**RECORDS TO PROCESS**
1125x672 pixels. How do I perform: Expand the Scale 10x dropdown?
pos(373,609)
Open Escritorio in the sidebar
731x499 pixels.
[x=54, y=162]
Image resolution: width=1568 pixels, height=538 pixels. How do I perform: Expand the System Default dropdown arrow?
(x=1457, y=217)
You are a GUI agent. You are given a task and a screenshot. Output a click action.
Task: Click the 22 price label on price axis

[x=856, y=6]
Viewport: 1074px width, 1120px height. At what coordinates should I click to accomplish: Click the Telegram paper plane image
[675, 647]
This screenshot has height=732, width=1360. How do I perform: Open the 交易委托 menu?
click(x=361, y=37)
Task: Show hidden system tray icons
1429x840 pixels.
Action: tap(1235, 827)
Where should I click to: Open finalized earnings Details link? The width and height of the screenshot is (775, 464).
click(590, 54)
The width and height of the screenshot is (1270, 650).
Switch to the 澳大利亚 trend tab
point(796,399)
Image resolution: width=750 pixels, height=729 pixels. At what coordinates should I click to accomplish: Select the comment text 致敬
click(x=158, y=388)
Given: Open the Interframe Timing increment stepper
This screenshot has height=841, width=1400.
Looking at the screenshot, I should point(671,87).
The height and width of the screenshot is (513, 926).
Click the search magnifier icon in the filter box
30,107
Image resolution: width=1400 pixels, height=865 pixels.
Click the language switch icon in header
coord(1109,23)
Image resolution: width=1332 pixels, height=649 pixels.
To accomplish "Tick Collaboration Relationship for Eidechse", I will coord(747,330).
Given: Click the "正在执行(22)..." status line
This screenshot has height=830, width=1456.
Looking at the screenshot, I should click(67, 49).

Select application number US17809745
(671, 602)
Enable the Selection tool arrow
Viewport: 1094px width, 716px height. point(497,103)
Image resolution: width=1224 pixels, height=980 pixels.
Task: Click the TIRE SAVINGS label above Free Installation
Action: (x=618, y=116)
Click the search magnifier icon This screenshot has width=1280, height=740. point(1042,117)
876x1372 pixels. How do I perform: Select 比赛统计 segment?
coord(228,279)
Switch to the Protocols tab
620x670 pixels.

**TASK TO CARRY OUT**
Beginning at the first line of the records, give again each line exactly as written, ending with the line that contains "Given: Open the".

**EXERCISE ANSWER**
1125x672 pixels. How do I perform: Expand the Scale 10x dropdown?
pos(373,609)
Open Escritorio in the sidebar
731x499 pixels.
[x=54, y=162]
Image resolution: width=1568 pixels, height=538 pixels. How do I perform: Expand the System Default dropdown arrow?
(x=1457, y=217)
You are a GUI agent. You are given a task and a screenshot. Output a click action.
Task: Click the 22 price label on price axis

[x=856, y=6]
Viewport: 1074px width, 1120px height. At what coordinates should I click to accomplish: Click the Telegram paper plane image
[675, 647]
This screenshot has height=732, width=1360. How do I perform: Open the 交易委托 menu?
click(x=361, y=37)
Task: Show hidden system tray icons
1429x840 pixels.
Action: tap(1235, 827)
Where should I click to: Open finalized earnings Details link? The width and height of the screenshot is (775, 464).
click(590, 54)
The width and height of the screenshot is (1270, 650).
Switch to the 澳大利亚 trend tab
point(796,399)
Image resolution: width=750 pixels, height=729 pixels. At what coordinates should I click to accomplish: Select the comment text 致敬
click(x=158, y=388)
Given: Open the Interframe Timing increment stepper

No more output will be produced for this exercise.